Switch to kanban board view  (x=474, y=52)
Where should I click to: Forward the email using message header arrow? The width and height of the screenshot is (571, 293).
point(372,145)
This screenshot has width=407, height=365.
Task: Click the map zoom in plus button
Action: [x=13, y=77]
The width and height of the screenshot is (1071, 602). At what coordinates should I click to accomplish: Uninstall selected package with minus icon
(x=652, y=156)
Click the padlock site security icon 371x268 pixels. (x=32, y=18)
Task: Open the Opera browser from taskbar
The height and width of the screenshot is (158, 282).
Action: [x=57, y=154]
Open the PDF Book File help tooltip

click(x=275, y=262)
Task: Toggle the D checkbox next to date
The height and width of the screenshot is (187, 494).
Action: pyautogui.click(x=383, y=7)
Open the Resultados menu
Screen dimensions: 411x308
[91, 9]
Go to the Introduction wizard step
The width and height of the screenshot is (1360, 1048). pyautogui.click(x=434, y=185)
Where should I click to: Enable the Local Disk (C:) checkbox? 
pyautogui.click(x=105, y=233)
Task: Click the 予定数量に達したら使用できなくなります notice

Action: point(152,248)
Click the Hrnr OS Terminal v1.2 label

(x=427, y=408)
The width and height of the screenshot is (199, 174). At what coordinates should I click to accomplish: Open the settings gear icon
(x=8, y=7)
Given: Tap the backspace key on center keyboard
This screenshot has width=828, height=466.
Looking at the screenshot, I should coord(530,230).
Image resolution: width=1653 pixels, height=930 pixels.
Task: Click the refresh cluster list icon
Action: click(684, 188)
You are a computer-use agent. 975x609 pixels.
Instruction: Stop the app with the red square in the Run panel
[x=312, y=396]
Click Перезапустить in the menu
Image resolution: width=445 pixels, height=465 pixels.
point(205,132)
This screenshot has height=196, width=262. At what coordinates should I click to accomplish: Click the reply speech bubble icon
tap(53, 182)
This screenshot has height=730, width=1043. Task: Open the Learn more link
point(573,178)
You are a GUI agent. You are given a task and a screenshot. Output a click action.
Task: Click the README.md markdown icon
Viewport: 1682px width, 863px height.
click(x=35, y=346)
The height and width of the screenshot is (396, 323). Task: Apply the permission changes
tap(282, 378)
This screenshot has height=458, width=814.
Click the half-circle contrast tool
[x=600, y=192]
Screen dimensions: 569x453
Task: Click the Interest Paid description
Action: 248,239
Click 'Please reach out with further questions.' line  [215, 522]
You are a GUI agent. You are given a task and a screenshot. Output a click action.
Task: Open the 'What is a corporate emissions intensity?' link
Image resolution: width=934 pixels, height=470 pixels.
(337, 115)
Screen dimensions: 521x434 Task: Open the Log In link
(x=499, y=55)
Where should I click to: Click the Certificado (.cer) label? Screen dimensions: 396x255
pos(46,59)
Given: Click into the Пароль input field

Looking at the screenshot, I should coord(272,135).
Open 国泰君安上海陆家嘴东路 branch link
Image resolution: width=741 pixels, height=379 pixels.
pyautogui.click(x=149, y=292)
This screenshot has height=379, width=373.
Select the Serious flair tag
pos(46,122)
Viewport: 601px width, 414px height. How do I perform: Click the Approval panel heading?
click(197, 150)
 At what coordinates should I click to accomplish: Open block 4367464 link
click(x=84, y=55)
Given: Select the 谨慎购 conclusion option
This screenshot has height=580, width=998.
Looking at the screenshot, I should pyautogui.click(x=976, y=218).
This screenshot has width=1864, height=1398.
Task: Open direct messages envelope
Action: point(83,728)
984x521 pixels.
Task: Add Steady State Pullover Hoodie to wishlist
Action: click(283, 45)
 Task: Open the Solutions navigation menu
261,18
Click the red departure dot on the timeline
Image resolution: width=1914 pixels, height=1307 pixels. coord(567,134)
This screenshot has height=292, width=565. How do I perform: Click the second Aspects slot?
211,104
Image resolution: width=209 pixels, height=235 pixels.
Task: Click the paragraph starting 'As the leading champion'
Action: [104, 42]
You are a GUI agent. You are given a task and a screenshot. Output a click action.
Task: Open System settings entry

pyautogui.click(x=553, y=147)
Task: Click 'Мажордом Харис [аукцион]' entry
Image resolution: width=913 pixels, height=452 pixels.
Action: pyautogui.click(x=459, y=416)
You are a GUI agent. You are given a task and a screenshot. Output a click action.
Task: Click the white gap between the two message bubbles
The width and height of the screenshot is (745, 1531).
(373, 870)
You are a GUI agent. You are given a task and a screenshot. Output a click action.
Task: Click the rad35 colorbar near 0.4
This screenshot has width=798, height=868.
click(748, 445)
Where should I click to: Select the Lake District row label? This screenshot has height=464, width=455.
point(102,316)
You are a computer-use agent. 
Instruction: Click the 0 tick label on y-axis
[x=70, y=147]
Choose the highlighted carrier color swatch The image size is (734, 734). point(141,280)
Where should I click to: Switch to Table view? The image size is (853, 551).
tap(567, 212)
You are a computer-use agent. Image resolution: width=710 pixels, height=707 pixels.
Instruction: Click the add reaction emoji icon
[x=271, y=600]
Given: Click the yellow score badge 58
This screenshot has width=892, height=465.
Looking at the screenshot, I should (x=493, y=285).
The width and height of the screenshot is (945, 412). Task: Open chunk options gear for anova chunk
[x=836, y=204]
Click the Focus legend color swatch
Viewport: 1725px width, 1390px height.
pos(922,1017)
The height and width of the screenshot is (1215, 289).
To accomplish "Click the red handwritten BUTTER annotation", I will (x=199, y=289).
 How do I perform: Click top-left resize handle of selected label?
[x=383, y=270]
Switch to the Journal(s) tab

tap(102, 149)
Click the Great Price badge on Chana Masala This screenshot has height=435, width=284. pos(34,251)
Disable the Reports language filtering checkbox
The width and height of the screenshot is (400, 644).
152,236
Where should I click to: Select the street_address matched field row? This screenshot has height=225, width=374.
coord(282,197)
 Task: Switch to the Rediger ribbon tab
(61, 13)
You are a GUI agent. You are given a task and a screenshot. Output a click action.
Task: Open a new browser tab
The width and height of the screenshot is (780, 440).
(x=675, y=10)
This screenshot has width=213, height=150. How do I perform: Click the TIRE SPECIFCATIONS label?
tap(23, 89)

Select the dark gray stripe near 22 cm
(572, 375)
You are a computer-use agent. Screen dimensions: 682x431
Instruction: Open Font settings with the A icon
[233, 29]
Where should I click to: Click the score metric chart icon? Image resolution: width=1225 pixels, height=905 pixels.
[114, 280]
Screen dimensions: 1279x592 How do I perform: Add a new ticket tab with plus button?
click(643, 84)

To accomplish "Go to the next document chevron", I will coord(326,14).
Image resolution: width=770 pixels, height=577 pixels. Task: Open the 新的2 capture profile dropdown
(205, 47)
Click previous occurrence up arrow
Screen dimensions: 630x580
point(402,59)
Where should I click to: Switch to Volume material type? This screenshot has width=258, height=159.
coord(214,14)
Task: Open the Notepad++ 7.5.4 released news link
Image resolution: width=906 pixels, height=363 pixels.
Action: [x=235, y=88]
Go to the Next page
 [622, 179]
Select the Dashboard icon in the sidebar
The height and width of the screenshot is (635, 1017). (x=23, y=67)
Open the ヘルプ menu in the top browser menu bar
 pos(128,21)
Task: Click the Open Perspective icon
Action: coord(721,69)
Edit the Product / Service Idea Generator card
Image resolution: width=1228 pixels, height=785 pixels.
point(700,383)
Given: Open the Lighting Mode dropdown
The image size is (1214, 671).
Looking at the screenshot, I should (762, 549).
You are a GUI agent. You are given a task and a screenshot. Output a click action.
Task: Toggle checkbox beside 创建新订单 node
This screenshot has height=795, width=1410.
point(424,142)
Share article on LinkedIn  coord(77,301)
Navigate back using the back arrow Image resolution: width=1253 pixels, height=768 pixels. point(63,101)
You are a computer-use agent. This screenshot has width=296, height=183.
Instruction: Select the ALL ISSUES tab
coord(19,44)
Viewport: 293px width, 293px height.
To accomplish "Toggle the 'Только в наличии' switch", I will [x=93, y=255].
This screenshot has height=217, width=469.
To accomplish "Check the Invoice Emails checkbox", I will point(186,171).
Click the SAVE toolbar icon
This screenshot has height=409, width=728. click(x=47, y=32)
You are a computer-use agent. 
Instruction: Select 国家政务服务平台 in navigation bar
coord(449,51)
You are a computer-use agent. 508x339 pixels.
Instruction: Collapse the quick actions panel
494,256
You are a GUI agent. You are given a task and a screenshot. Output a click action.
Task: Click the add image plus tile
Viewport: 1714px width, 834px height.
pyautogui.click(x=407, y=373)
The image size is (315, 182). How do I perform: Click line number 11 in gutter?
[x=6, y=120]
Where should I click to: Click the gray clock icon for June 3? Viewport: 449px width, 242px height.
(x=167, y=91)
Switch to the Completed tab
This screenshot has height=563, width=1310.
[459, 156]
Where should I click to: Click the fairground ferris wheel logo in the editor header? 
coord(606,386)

What to produce -
Return every line of the entries above that contains the string "using". Case counts.

Full response -
Where should I click to: Forward the email using message header arrow? The width and height of the screenshot is (571, 293).
Navigate back using the back arrow Image resolution: width=1253 pixels, height=768 pixels. point(63,101)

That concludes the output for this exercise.